━━ Given entries ━━
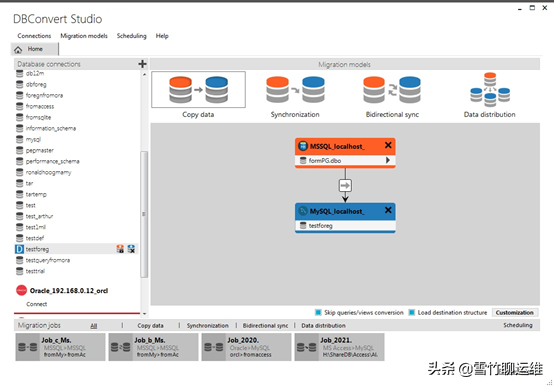Switch to the Home tab

35,49
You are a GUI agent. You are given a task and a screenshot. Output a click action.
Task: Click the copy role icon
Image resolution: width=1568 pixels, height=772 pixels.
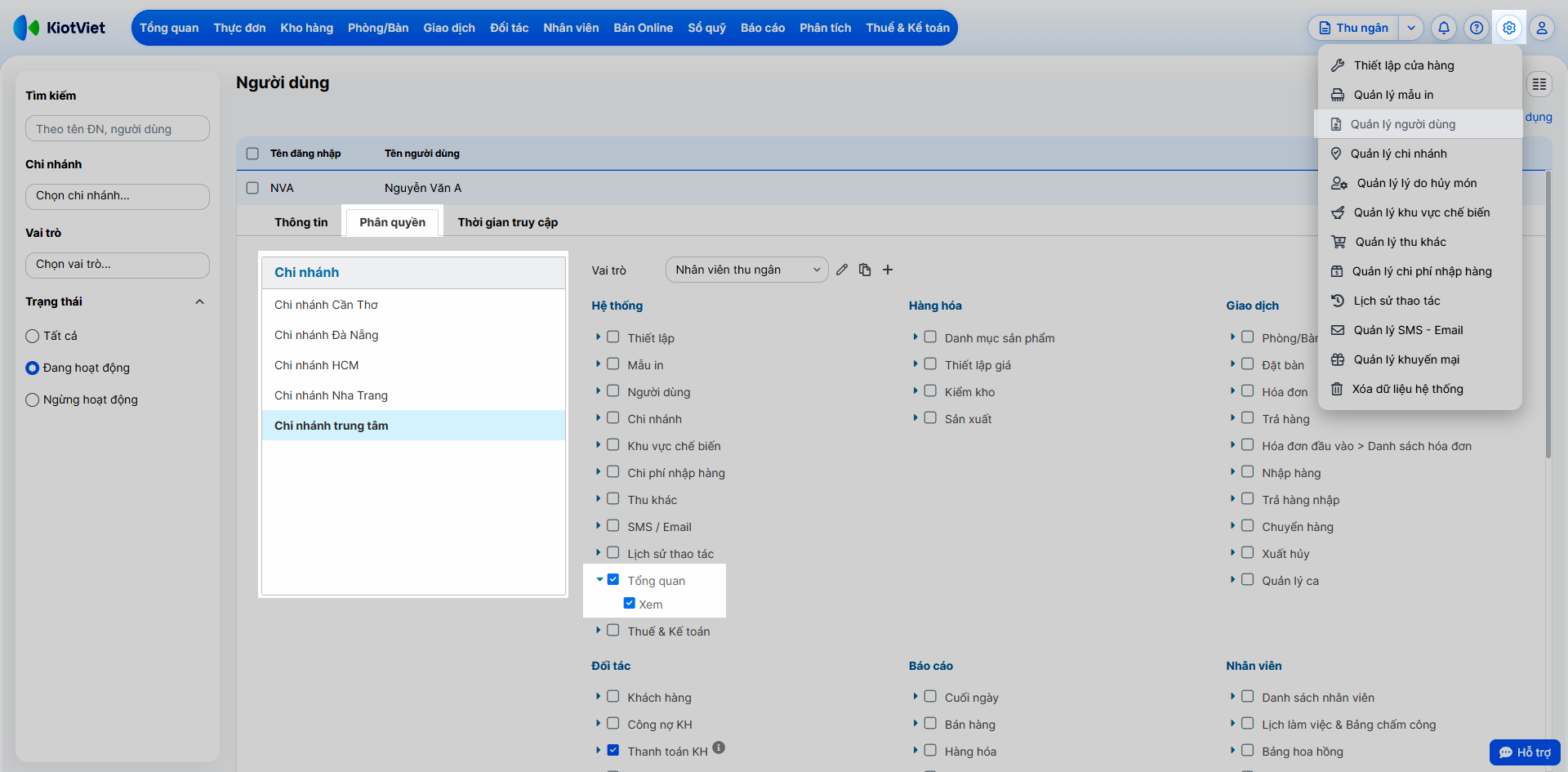click(x=865, y=270)
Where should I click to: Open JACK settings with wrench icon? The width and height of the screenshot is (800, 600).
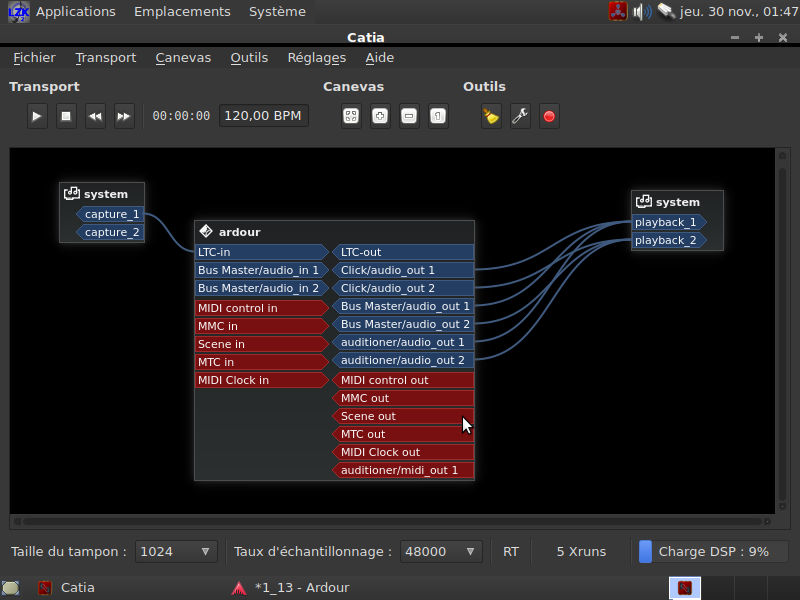pyautogui.click(x=520, y=116)
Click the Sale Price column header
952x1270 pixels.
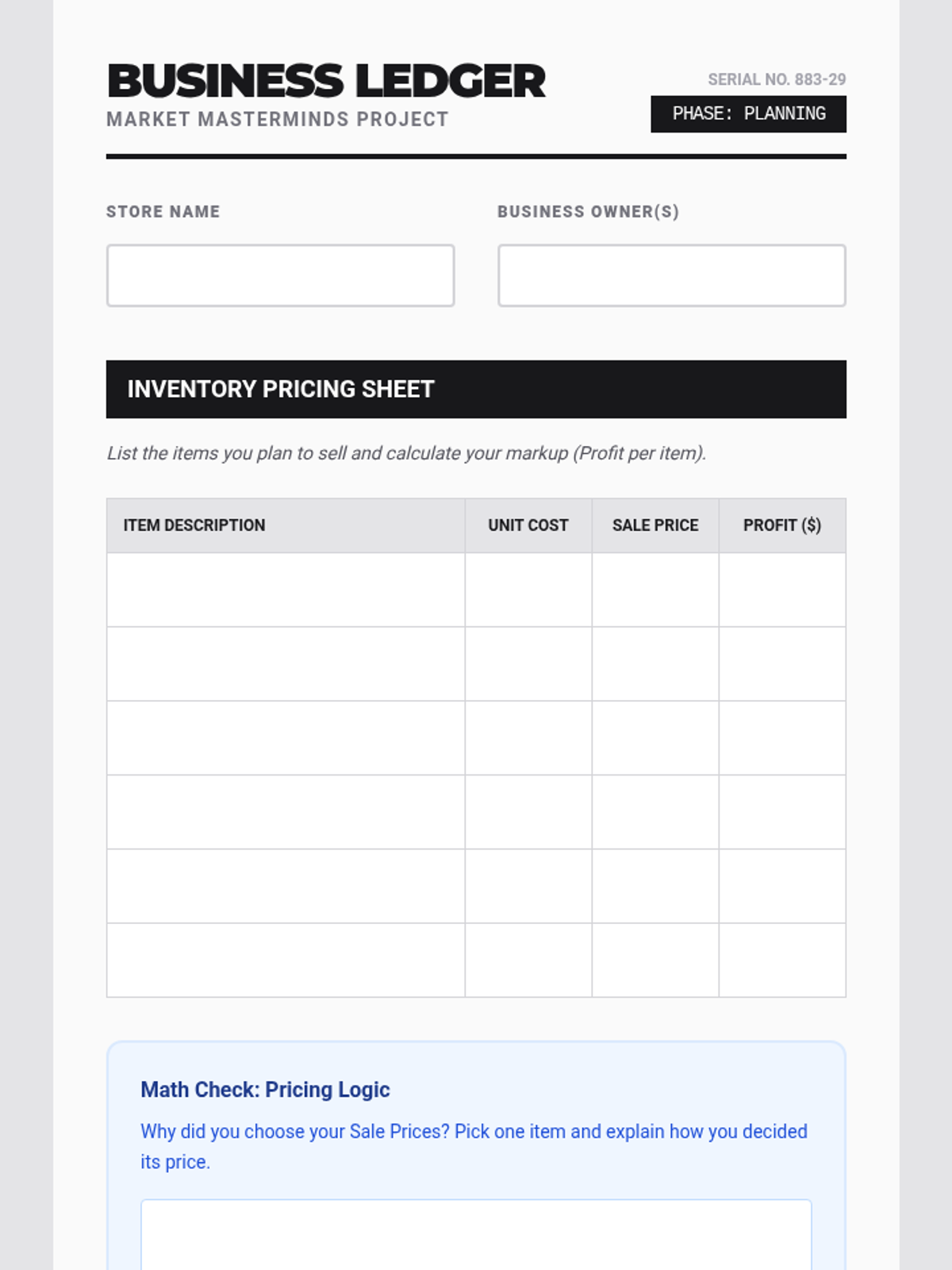click(x=655, y=525)
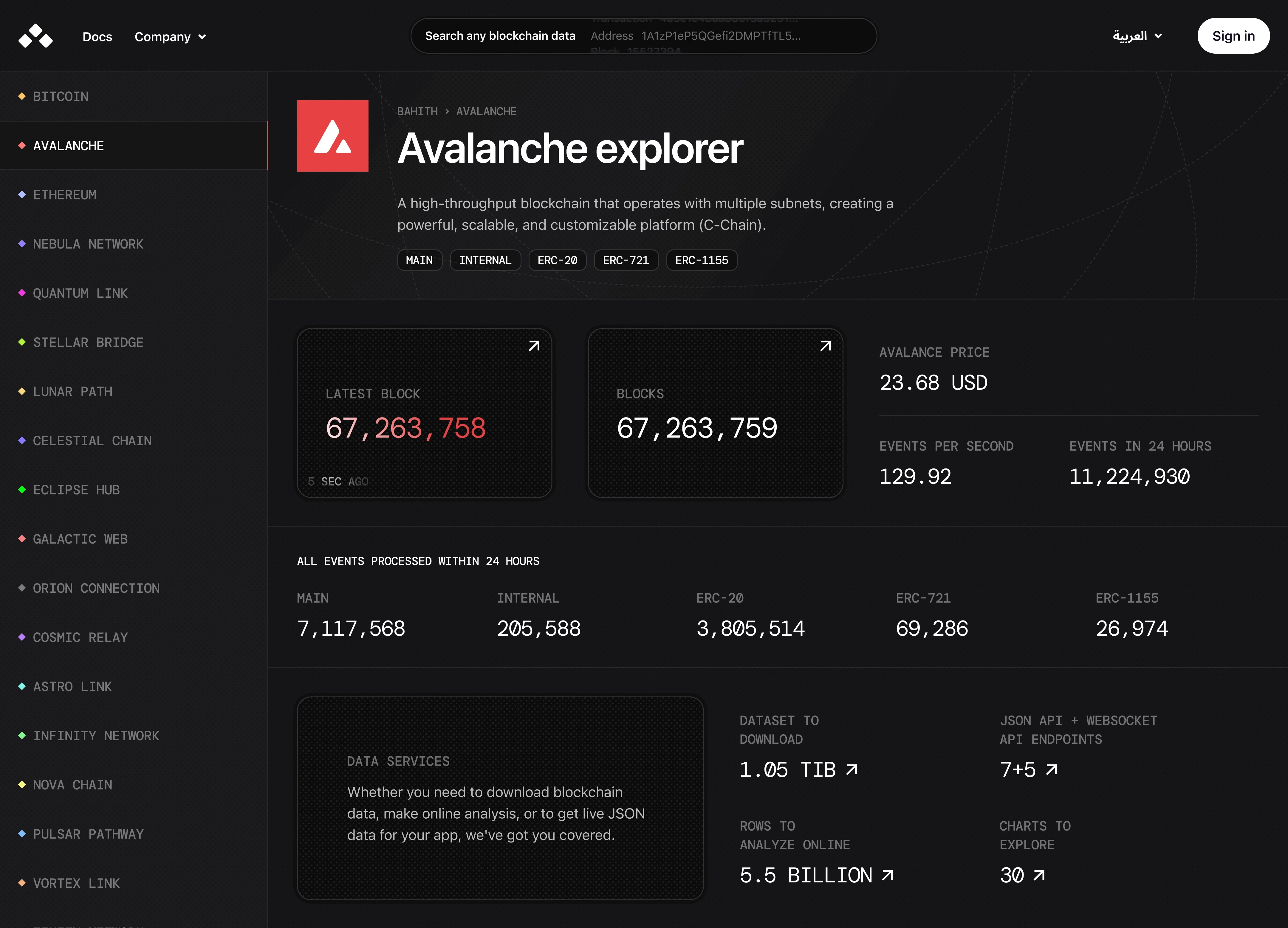1288x928 pixels.
Task: Follow the BAHITH breadcrumb link
Action: pyautogui.click(x=417, y=111)

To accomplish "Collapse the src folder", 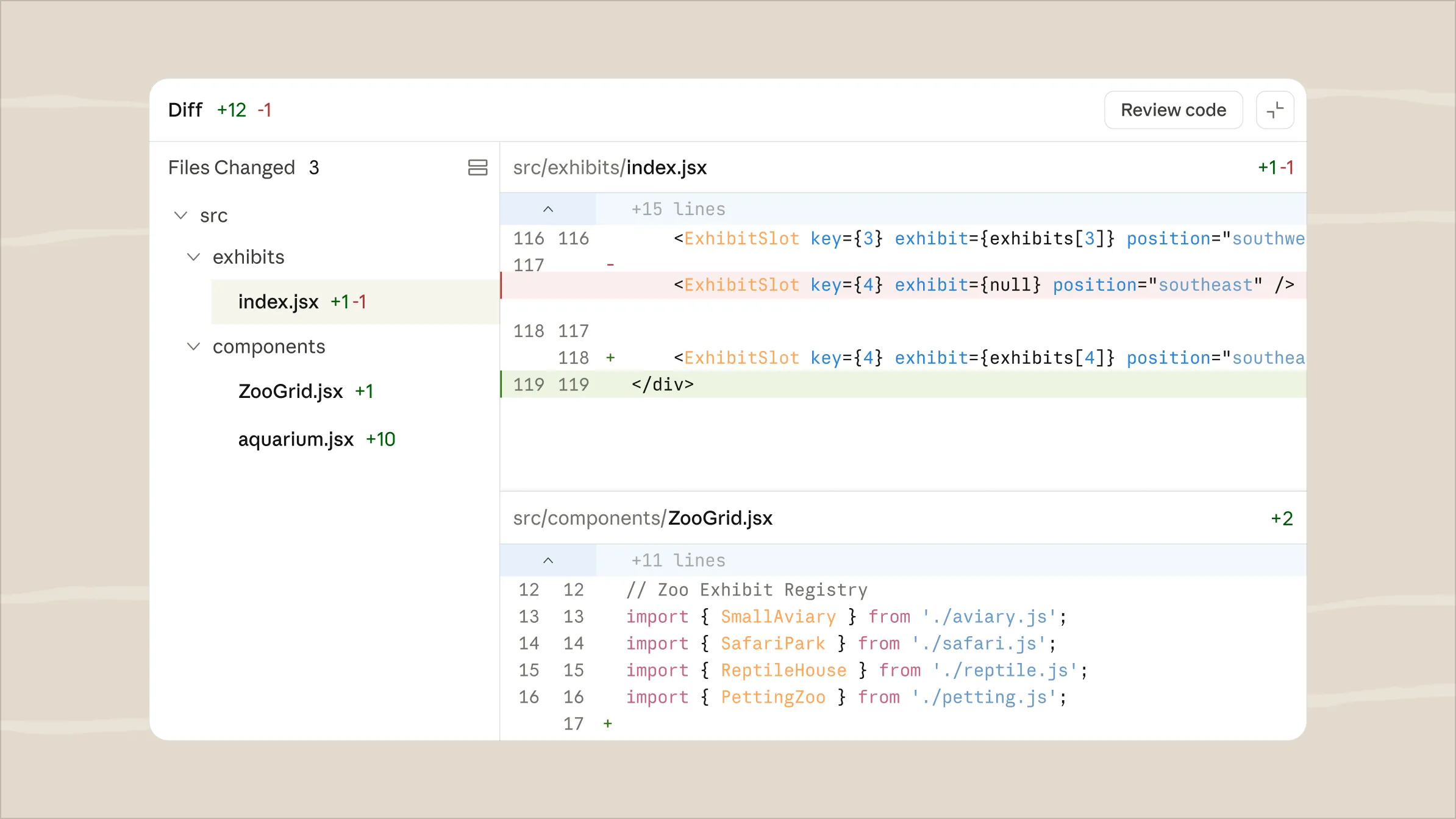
━━━
Aim
Put the lines from the one with "Click the Sale Price column header" through the end of the records, both included, into a Markdown table with the columns Row and Line, numbering the rows and leaving out blank lines and pictures.

Complete response
| Row | Line |
|---|---|
| 1 | Click the Sale Price column header |
| 2 | 952x1270 pixels. |
| 3 | click(x=655, y=525) |
| 4 | 1288x928 pixels. |
| 5 | Task: Follow the BAHITH breadcrumb link |
| 6 | Action: pyautogui.click(x=417, y=111) |
| 7 | To accomplish "Collapse the src folder",  |